(This review avoids major spoilers.)
In the very first moments of Eileen, the movie is already determined to repulse you. The camera takes the view, as it does throughout the movie, of a lovesick outsider, peeping through fogged windows and rusty jail bars. As a young couple live out their own (happier) movie, our titular character leers, imagining the life she was never given. This is the essence of Eileen.
As someone who has spent some time on the East Coast in the winter, the movie makes no exaggerations about the deadly inertia the whole season comprises, and it is this feeling – inescapable stillness – which haunts the movie as it unfolds, and haunts Eileen (played by a frigid Thomasin Mackenzie) as she tries to slip out from under its thumb. Eileen is a woman buried alive; taunted and disrespected at the prison where she works, abused at home by a bitter father, lonely and depressed. It is against this backdrop that we are introduced to the new prison psychologist, the suave and charismatic Rebecca Saint John (Anne Hathaway, by way of Audrey Hepburn), and like with the couple in the opening, it’s not long before Eileen develops an obsession.
Directed with a stalker’s eye by William Oldroyd and shot wide and still by Ari Wegner, this taut yet patient thriller keeps its cool, letting each character’s pathos simmer and bubble, only releasing the lid at the last possible moment and letting the hot oil splash. Hathaway especially shines, in the infinitely more difficult job of the two leads. To Eileen, Rebecca’s entrance is nothing less than messianic, some angel touching high-heel on earth, a sign to shake off the snow, to rail against winter’s malaise. Creating a character of this magnitude requires a strong vision and a stronger attention to detail.
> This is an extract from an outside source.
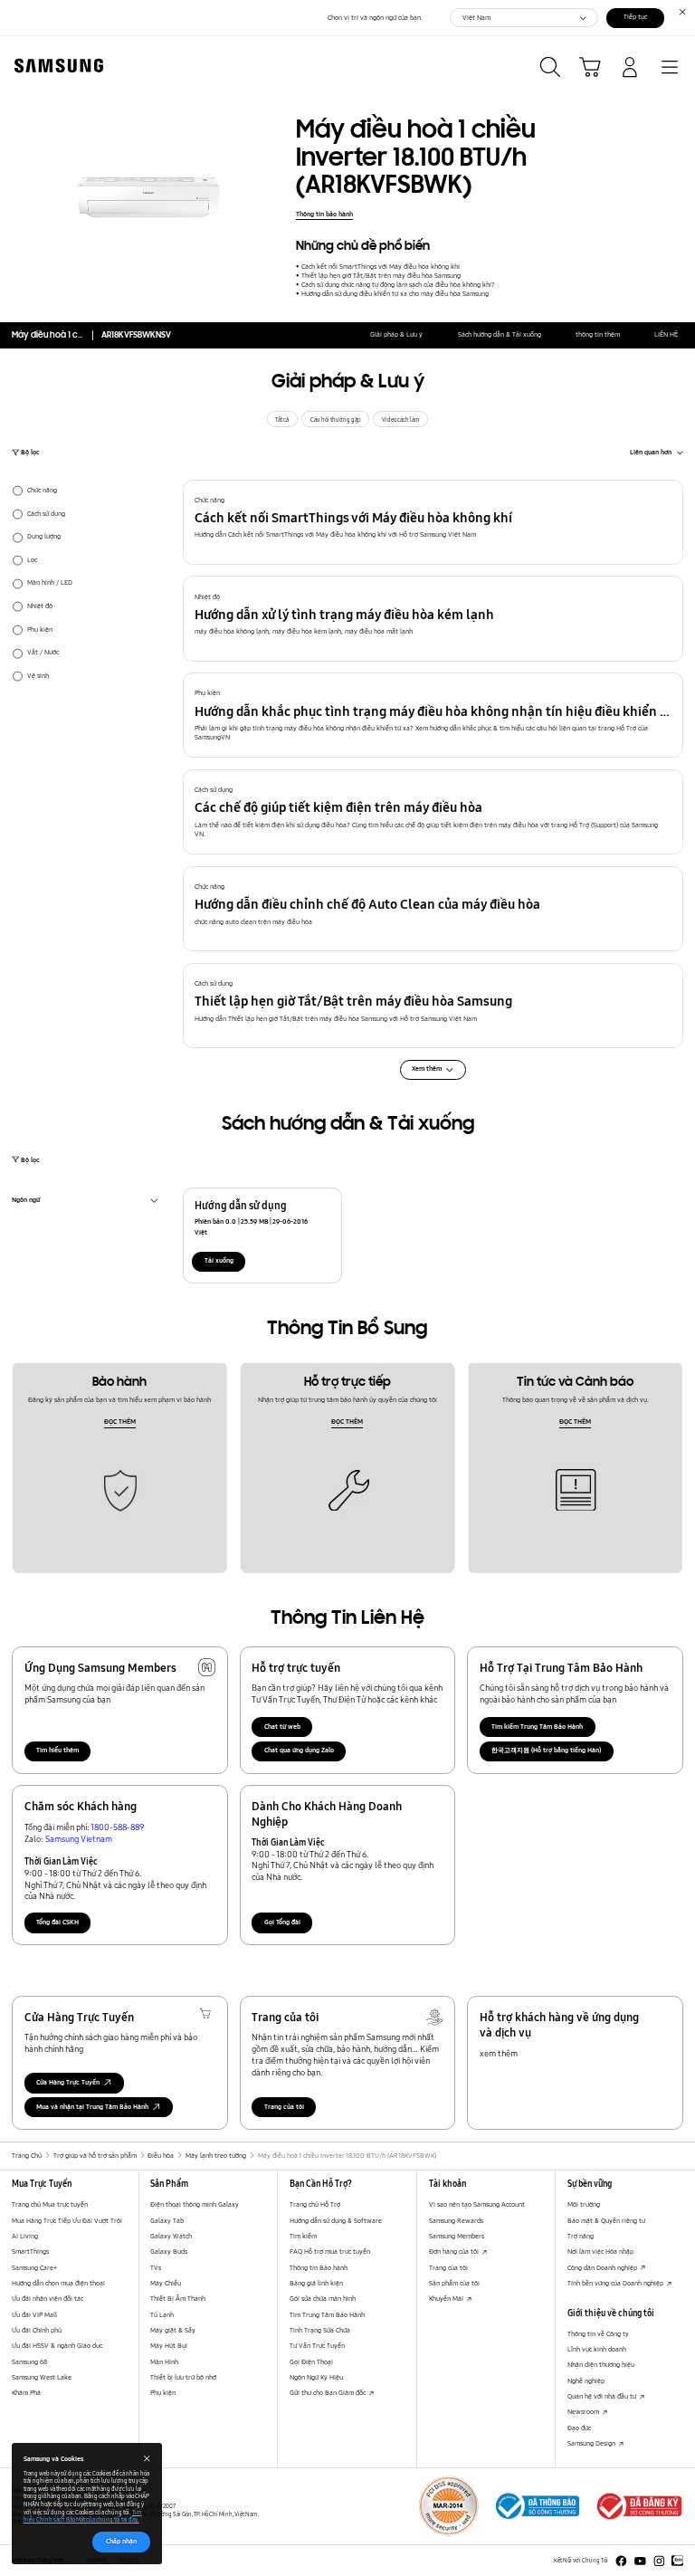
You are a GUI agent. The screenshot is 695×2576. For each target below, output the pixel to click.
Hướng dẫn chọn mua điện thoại (58, 2283)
Every aspect of Rebecca Saint John – impeccable makeup work, imposing stature, colorful fashion design, and Hathaway’s magnetic performance – demands your attention and, vitally, your adoration.
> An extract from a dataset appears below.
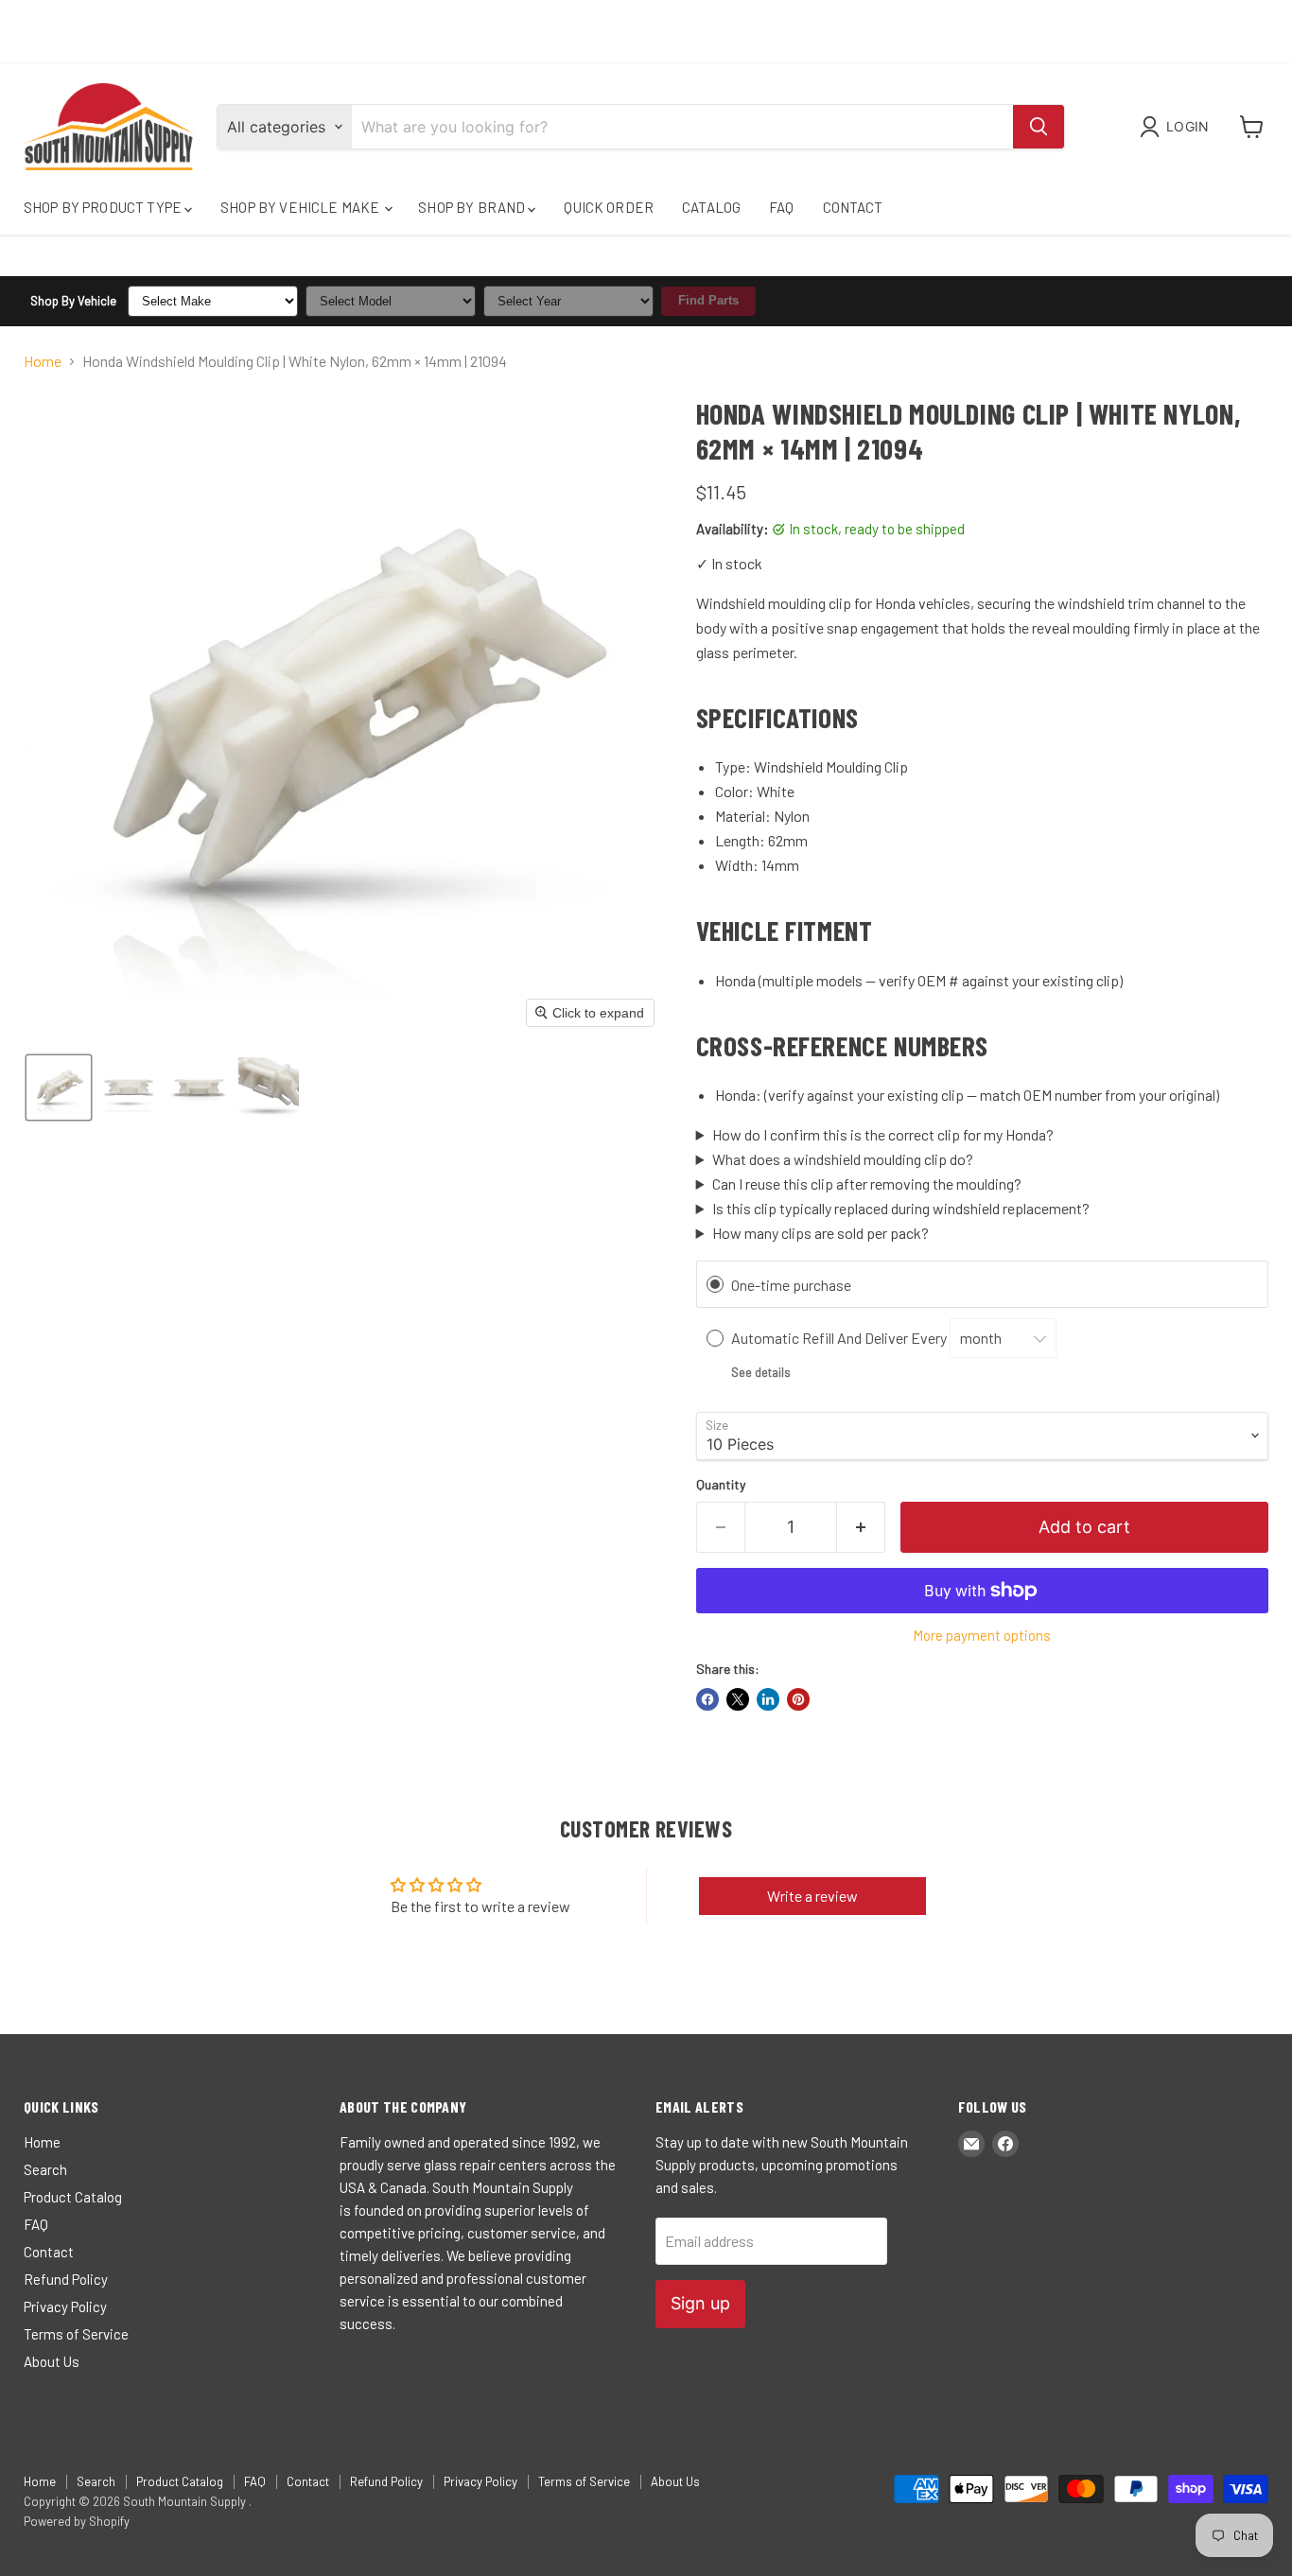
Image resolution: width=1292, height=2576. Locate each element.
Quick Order (609, 207)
Eileen’s soundtrack does just as much to fill out Oldroyd’s world. Stocked entirely with twitterpated oldies full of vinyl crackle (‘All These Things’ by Art Neville is especially potent during a heart-melting waltz sequence), the music so deftly captures the nostalgic-for-something-you-never-had feeling of a new love.
The first two-thirds of Eileen accomplishes so much while saying so little – we become attached to Rebecca, slipping into Eileen’s shoes as someone forever knocking on her window, not privy to her inner machinations. So of course we pay little mind to Rebecca’s disheveled demeanor during their two-person ‘Christmas party’. We have been lulled, like Eileen, into complacency. Then, only then, does Eileen play its final – and most gleefully disturbing – card.